De vader van Sjaak van der Tak, de huidige CDA-wethouder Sociale Zaken in Rotterdam, heeft er met terugwerkende kracht de smoor in dat Rotterdam Pernis heeft geannexeerd, uitsluitend om Shell een nieuw bedrijfsterrein te kunnen aanbieden. ‘Het is heel jammer dat het Botlekgebied en de Maasvlakte er toen nog niet waren, want daar had Shell zich moeten vestigen, ver van bewoond gebied.’

Het dorp ligt nu ingeklemd tussen industrieterreinen, wegen, spoorlijnen en water. Jarenlang is er niet gebouwd. Dat hoefde ook niet, want Pernis was als woonplaats niet erg in trek, behalve dan bij mensen die bij Shell of in de haven werkten. Van der Tak: ‘Het beeld dat we hier leven op de rand van een vulkaan is misschien wat overdreven, zeker nu er veel minder ongelukken gebeuren dan vroeger. Maar de ramp in Enschede en de aanslag van 11 september in New York hebben mensen hier aan het denken gezet. Zelfs als Shell zijn zaakjes op orde zou hebben, dan nog is het kansloos bij een terroristische aanslag. Op de Nieuwe Waterweg kan een binnenvaarttanker ontploffen. Elke dag komen hier chloortreinen langs. Ook op de hometerminal van het containeroverslagbedrijf ECT kan veel mis gaan.’

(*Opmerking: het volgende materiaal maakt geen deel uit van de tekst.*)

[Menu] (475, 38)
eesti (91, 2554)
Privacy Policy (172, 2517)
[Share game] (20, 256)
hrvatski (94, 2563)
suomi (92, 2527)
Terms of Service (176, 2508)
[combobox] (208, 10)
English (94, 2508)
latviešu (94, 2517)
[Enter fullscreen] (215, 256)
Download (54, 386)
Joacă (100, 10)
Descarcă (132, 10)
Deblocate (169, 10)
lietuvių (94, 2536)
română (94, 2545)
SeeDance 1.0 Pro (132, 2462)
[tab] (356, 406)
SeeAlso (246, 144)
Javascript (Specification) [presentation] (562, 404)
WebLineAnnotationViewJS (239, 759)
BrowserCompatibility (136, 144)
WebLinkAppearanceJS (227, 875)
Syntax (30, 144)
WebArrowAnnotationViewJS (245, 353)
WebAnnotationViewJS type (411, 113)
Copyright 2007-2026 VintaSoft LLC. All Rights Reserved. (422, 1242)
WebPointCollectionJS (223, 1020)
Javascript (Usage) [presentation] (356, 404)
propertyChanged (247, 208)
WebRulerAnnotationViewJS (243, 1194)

Het is niet verrassend dat het Rotterdamse gemeentebestuur Pernis ooit bestempelde als een planologische vergissing. ‘Dat Pernis nog bestaat, komt doordat de Tweede Wereldoorlog uitbrak’, zegt André Rila, vrachtwagenchauffeur en onbezoldigd archivaris van het dorp. Ook na de oorlog werden pogingen ondernomen om van Pernis een bedrijfsterrein te maken, tot aan 1990 toe. Rila: ‘Rotterdam heeft het uiteindelijk opgegeven omdat onteigening te kostbaar was. Zowel Rila als Van der Tak is blij dat het tij is gekeerd. Rotterdam wil nu zijn bedrijfsterreinen zoveel mogelijk richting zee verplaatsen en oude haventerreinen geschikt maken voor woonwijken. Het voortschrijdend inzicht dat het ook voor bedrijven essentieel is dat er naast werken ook geleefd moet kunnen worden in de Rijnmond, is ook niet aan Shell voorbij gegaan. Al waren heftige publieke protesten tegen het afzinken van de Brent Spar in zee en problemen met de oliewinning in Nigeria ervoor nodig om de naar binnen gerichte bedrijfscultuur open te breken. ‘Het is juist dat we lange tijd niet veel verder keken dan ons eigen hek’, zegt Jos Janssen, hoofd public relations van Shell Pernis, onomwonden. ‘Als er al contact was met de buitenwereld, dan was dit er op ad hoc basis, na een incident. De vorming van een burenraad heeft zo lang geduurd omdat de petrochemie een slechte naam had. Wie zou er in zo’n raad willen gaan zitten?’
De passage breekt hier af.